=== Extracted text ===
Single by Gryffin and Audrey Mika

from the album Alive
- Released: November 19, 2020
- Genre: Future bass; pop;
- Length: 3:25
- Label: Darkroom; Interscope;
- Songwriters: Andrew Jackson; Dan Griffith; Audrey Mika; Chris Loco; Cleo Tighe;

Gryffin singles chronology
| "Cry" (2020) | "Safe with Me" (2020) | "I Want Love" (2021) |

Audrey Mika singles chronology
| "Red Gatorade" (2020) | "Safe with Me" (2020) | "Excuses" (2021) |

Music video
- "Safe with Me" on YouTube

= Safe with Me (Gryffin and Audrey Mika song) =

2020 song by Gryffin and Audrey Mika

"Safe with Me" is a song by American DJ and producer Gryffin and American singer-songwriter Audrey Mika. It was released on November 19, 2020, via Darkroom and Interscope Records. The song was written by Gryffin, Andrew Jackson, Chris Loco, Cleo Tighe and Mika.
===
• Work to do
[1] Write out the stretch of the "Safe with Me" article from "Music video" through "Tighe and Mika.", word for word.
[2] Through which record labels was the song released, according to the "Safe with Me" article?
=== Records shown ===
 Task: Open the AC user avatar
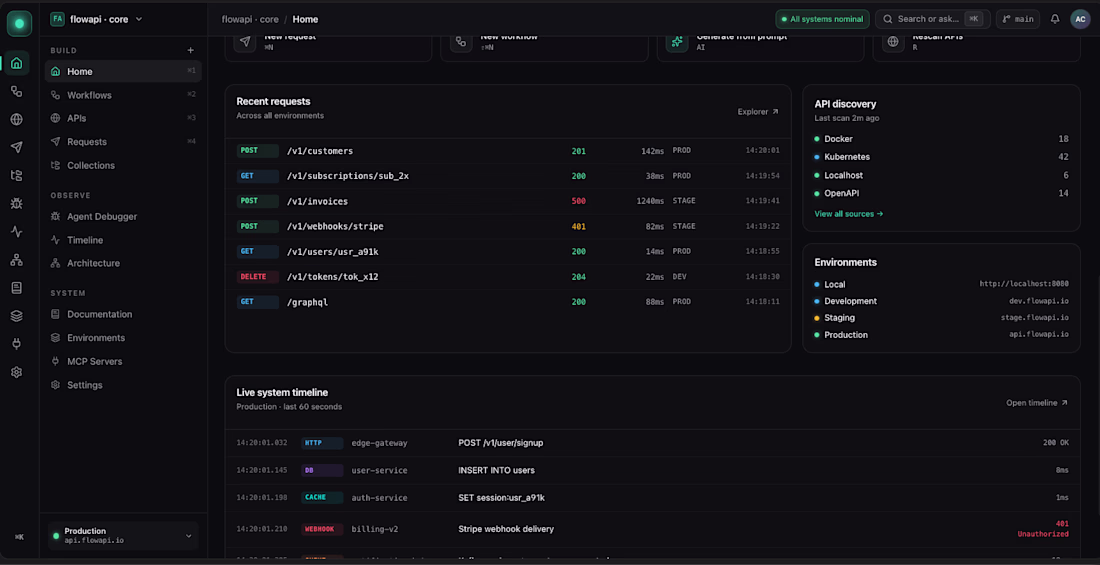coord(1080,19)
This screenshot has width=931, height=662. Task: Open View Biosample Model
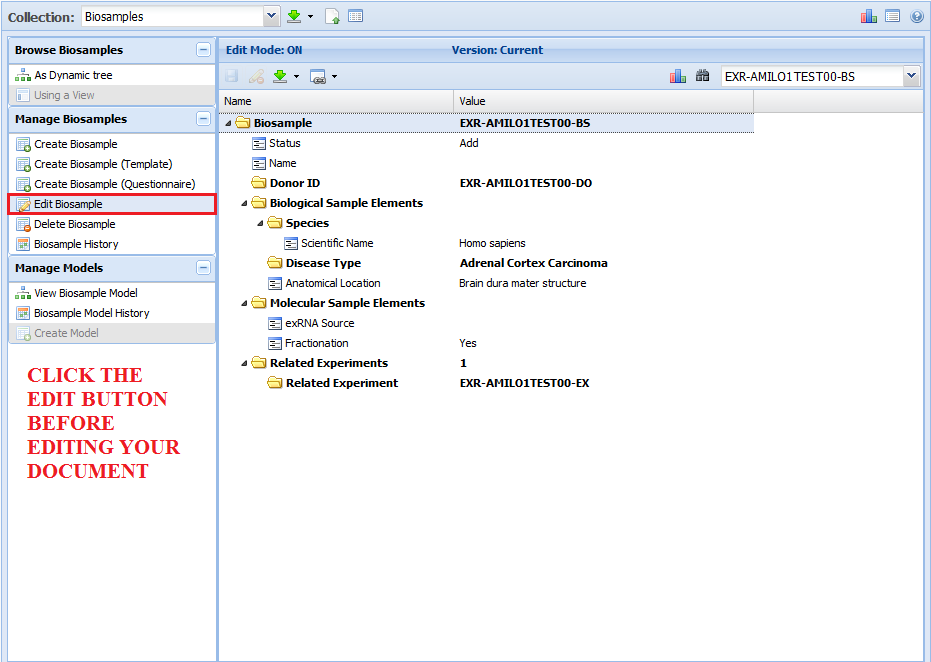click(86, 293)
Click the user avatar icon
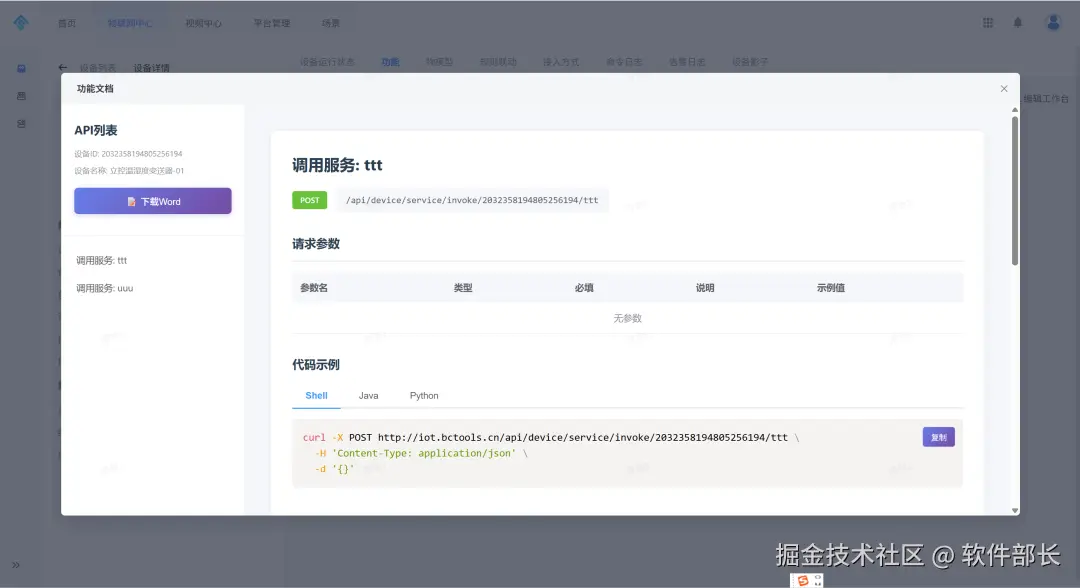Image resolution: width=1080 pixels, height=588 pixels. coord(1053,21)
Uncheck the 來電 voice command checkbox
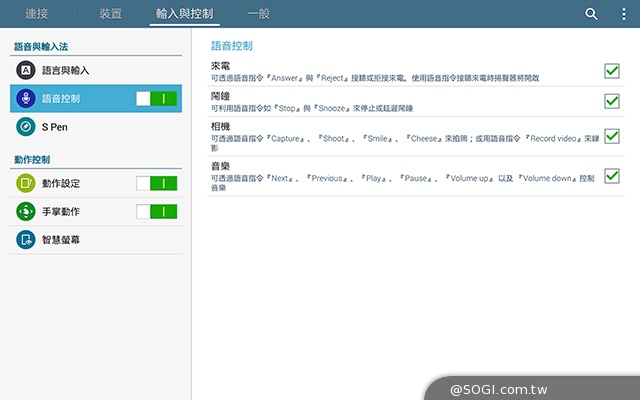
===
• Answers below
[1]
Music video
- "Safe with Me" on YouTube

= Safe with Me (Gryffin and Audrey Mika song) =

2020 song by Gryffin and Audrey Mika

"Safe with Me" is a song by American DJ and producer Gryffin and American singer-songwriter Audrey Mika. It was released on November 19, 2020, via Darkroom and Interscope Records. The song was written by Gryffin, Andrew Jackson, Chris Loco, Cleo Tighe and Mika.

[2] Darkroom and Interscope Records.